Het aanvullend pensioen: een zaak voor de werkgever?

Bijna iedereen in Nederland die bij een bedrijf werkt, bouwt via zijn werkgever pensioen op. Op zich is dat een goede zaak. Veel mensen leven nog lang na hun pensionering en hebben dan een fatsoenlijk inkomen nodig. Veranderen van baan levert door dit systeem echter vaak een versnipperd pensioen en een pensioengat op. De vraag is dus of dit aanvullend pensioen via de werkgever opgebouwd moet blijven worden, of dat het tijd is voor een nieuw systeem.

Pensioen in Nederland

De drie pijlers

Het pensioenstelsel bestaat uit drie pijlers.

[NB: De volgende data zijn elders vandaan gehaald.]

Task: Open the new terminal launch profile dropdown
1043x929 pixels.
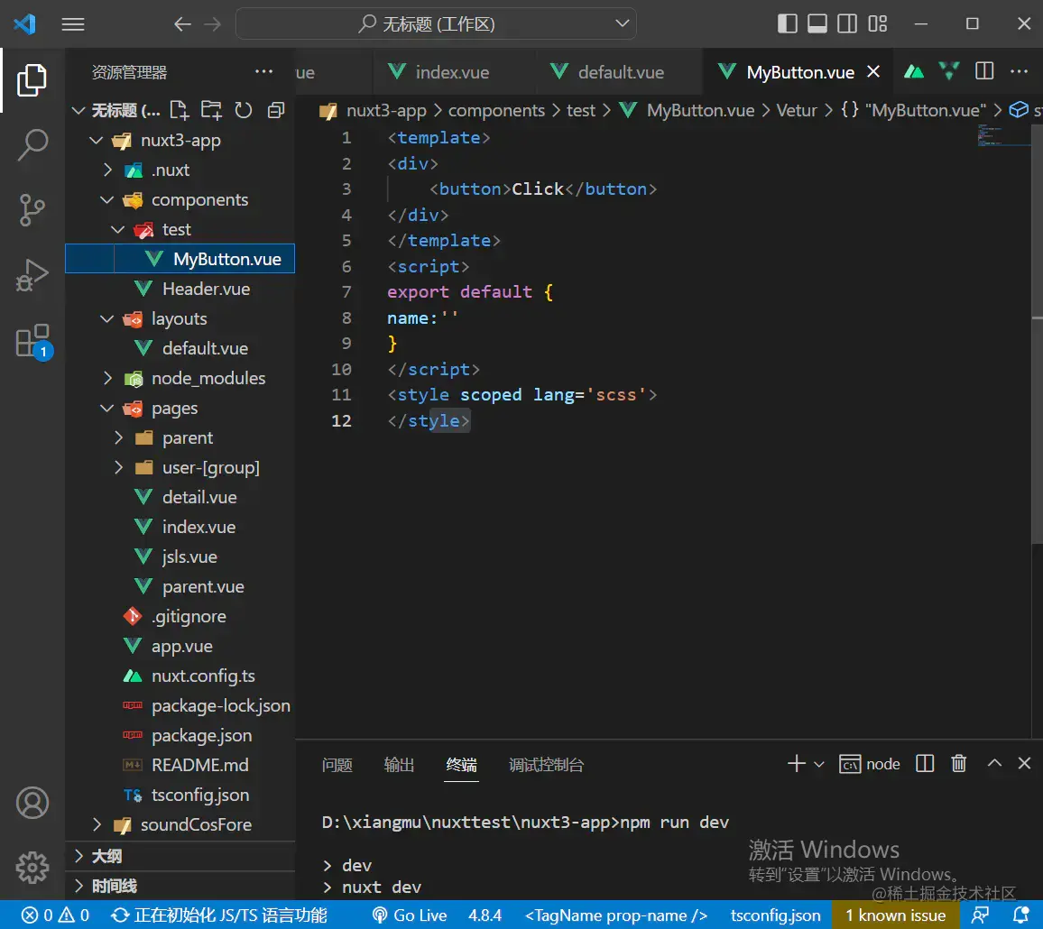Action: pos(819,765)
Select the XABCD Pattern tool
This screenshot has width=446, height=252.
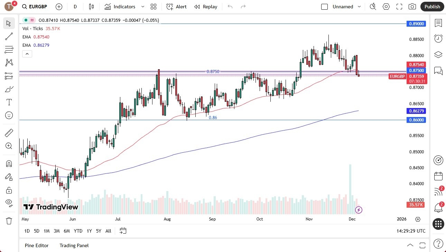click(9, 62)

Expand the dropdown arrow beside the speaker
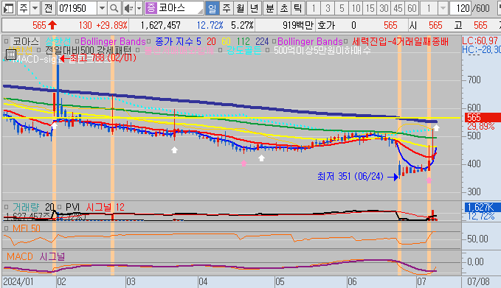tap(139, 8)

De eerste pijler is de AOW. Iedereen die in de 50 jaar voor de AOW-leeftijd ten minste een deel van de tijd in Nederland heeft gewoond, heeft recht op deze ouderdomsuitkering. De tweede pijler is het pensioen dat bijna elke werkende in loondienst verplicht opbouwt via de werkgever. Dit is het aanvullend pensioen. Dit pensioen keert uit na de pensioengerechtigde leeftijd, maar kan bij overlijden van de werknemer ook uitkeren aan de partner en kinderen. De derde pijler is een aanvulling waar je eventueel zelf voor kunt sparen.

Het aanvullend pensioen

De eerste werkgevers die vonden dat ze moesten zorgen dat hun werknemers ook voorzien waren van een inkomen als ze niet meer konden werken, waren Philips en Stork. Zij hadden hier verschillende redenen voor. Ten eerste vonden ze dat ze een zorgplicht hadden voor de werknemer. De werknemer was immers belangrijk voor het bedrijf dus er moest goed voor gezorgd worden.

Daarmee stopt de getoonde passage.